Una de las razones por las cuales Olga Sinclair escogió a Roberto Matta para sus labores didácticas al aire libre, es porque solo lo conocen “dentro del círculo de los más importantes coleccionistas de arte del país. Y su conocimiento es tan profundo que ellos solicitan a los art dealers adquirir una determinada obra de un determinado período del artista. Sería tan fácil educar a un país con un buen pensum en las escuelas”.
Resalta que en la colección permanente del Museo de Arte Contemporáneo hay cinco de sus creaciones. “Sería afortunado para todos los panameños, o extranjeros que residen en el país, tener la fortuna de que en nuestra ciudad y en el interior haya museos para visitar”.
Por eso, invita a los empresarios istmeños a no construir más centros comerciales, sino pinacotecas, centros culturales y auditorios, “para que nuestra niñez viva el goce estético de contemplar una obra de arte en vivo. El turismo cultural está arrasando en muchos países del área”.
PROCESOS
Desde 2007, Olga Sinclair usa el arte como un medio para despertar la curiosidad de los muchachos. “Calculamos que 65 mil niños han pasado por esa experiencia”, indica.

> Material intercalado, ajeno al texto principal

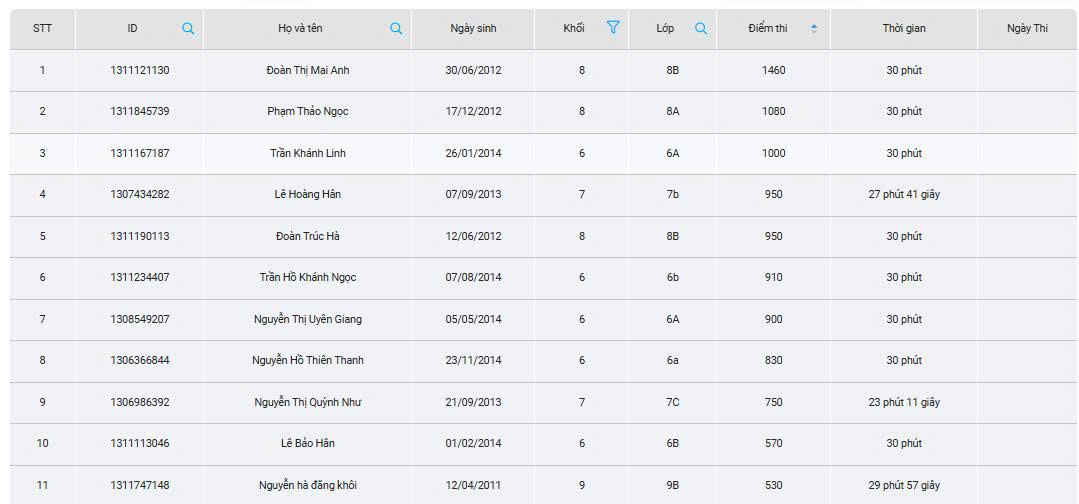Click the STT column header

42,29
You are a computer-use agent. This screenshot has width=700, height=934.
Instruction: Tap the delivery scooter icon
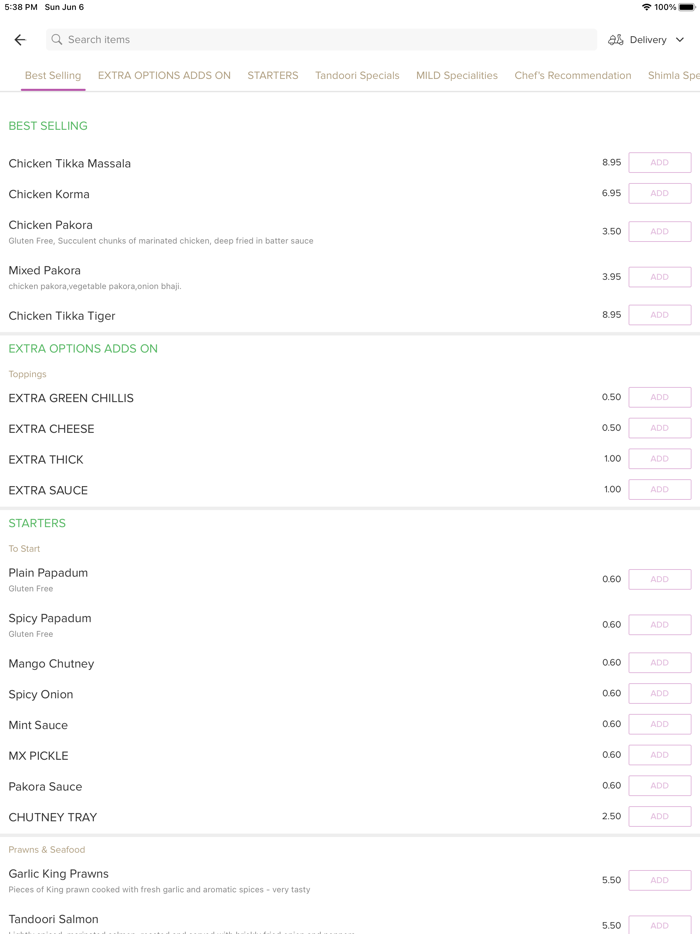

“Fue tan primitivo e incipiente la idea que me sorprende que lo haya logrado. El primer taller fue en el parque Urraca en 2007 y aún no tenía la Fundación Olga Sinclair. Fueron 500 niños, y como maestra de escuela primaria me sorprendió observar que todos pintaron lo mismo: el cerro, el sol, la casa, el árbol y las aves negras en el firmamento. Hoy día todos nuestros niños se atreven a crear, a plasmar sus ideas y hasta comparar cuál maestro le atrae más”.
Ya sea en Panamá, Santiago o Colón, a través de Pablo Picasso, Jackson Pollock, Paul Klee, Paul Gauguin, Vicent Van Gogh y Modigliani, desea que “los jóvenes y niños se enfrenten a la obra de artistas que, en sus procesos creativos, vivieron los desafíos del mundo moderno que no hemos logrado resolver”.
Plantea que el dominio de la tecnología sobre el hombre, es un tema que ya abordó Matta, “y es un talón de Aquiles para unos participantes que están deseosos de conocimiento. La obra de Matta es un punto de cuestionamiento que hace bien al debate intelectual de los jóvenes. En ese mundo creativo no hay garantías, sino el desafío de lo inimaginable”.
Su padre, Alfredo Sinclair, le decía que se debe “pasar por la academia y el dominio del dibujo clásico y luego olvidarlo todo. Hay que leer y estudiar a los estetas filósofos. No es embarrar pintura, es el conocimiento profundo del oficio del pintor, cuya obra sostenida evoluciona y crea sus propios periodos creativos. El que no logra ese dominio se repite y comercializa y lo hace una fórmula para ganar dinero, mas no un sueño de trascender en el tiempo y el espacio”.